Sendikaların işçi eylemlerinin dışında kalmasını nedeni olarak sendikaların “öngörüsüz” olmasını gösteren Yücedağ, “Direnişler Türkiye genelinde yapıldı. Asgari ücret sendikalarının beklemediği bir rakamdı ve yaptıkları sözleşmeler bu rakamın altındaydı. Sendikalardaki öngörüsüzlük ortaya çıktı, birçok eylem bağımsız sendikalar üzerinden yürüdü. Geçinemedikleri için işçiler alana çıktı. Patronlar, işçileri köle gibi çalıştırdı. Birçok işçi işsizlik korkusundan çalışıyor bunu fark eden patronlar da baskıyı arttırdı. Bir önceki asgari ücrete gelen zammı patronlar işçiye zam olarak dayatınca işçiler eylem yaptı” diye konuştu.

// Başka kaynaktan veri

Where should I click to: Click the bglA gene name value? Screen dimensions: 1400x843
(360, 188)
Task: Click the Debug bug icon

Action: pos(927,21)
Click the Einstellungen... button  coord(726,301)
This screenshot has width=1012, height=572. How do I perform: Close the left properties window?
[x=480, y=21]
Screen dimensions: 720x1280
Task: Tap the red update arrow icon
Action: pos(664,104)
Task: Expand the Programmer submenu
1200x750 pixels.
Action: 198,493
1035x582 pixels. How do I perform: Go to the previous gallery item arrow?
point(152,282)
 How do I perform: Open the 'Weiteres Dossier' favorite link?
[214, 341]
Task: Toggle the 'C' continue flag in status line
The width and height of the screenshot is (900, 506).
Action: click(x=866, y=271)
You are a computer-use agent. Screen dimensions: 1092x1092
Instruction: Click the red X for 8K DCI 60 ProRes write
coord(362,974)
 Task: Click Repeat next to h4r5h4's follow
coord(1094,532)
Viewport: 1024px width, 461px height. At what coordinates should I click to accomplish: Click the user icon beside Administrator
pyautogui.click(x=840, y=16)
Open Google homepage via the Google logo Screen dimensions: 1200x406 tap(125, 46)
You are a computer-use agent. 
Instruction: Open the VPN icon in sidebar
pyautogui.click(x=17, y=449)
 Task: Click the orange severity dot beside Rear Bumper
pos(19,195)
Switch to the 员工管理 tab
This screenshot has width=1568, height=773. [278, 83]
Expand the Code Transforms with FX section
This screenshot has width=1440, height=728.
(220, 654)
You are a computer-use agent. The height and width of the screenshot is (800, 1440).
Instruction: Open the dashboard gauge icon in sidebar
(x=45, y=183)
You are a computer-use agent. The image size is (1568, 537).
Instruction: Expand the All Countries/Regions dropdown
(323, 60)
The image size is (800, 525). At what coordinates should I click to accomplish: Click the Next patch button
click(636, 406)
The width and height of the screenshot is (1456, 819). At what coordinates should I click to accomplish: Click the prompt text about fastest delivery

İş kolu ayrımı yapılmamalı
Türkiye’de yasalarla hak aramanın oldukça zor olduğunu belirten Yücedağ, işçilerin bu nedenle haklarını direnişle alma refleksi gösterdiğini ifade etti. Mahkeme kararlarının uzun yıllar sonra çıktığını söyleyen Yücedağ, “İşçiler sonunda haklarını alıyorlar ama direnişle alıyor. İşçiler eylem yapmadan bu haklarını almalı. İşçiler, mahkemede haklarını alamıyor, bu yüzden mücadele ediyorlar” ifadelerini kullandı. Sendikaların işçilerin yanında yer almaması durumunda işçilerin daha da mağdur edileceğini söyleyen Yücedağ, “Sendikalar, iş kolu ayrımı yapmadan işçi eylemlerine destek vermeli” dedi.
Esnaf kurye modeli
Nakliyat-İş öncülüğünde gerçekleşen kurye eylemlerini hatırlatan Yücedağ, işverenlerin şu an esnaf-kurye sistemiyle kuryeleri sendikasızlaştırmaya çalıştığına dikkat çekerek, önlem alınmaması durumunda bu sistemlerin diğer iş kollarında da uygulanacağını söyledi. Yücedağ, konuya ilişkin şunları kaydetti: “Kurye işçilerine, esnaf kurye modeli dayatılarak işçilik giderleri işçilere mal edildi. Esnaf kurye eylemleriyle işçiyi işçilikten uzaklaştırıp iş ortağı gibi gösteriyorlar farkı işçilere ödetiyorlar. İşçilerin ücretten öte farklı bir derdi vardı; sigortaları yatırılmıyor, iş kanunlarının ortadan kalktığı bir durum var, haftalık izin yok, fazla mesai ücreti yok ihbar ve kıdem tazminatı yok. Ülkedeki sendikalar bunu görmüyor ama durum bu. Sendikalar bunu fark etmedi çünkü fark edilmiş olsa daha farklı bir mücadele olurdu. Esnaf kurye modelini bugün gündeme geliyor ama yarın fabrikalar bunu esnaf-usta modelini getirecek, bu modelde işçiler sendikalaşamıyor, bunu iyi görmek lazım. Sendikalar bunun mücadelesi için şimdiden önlem almalı.”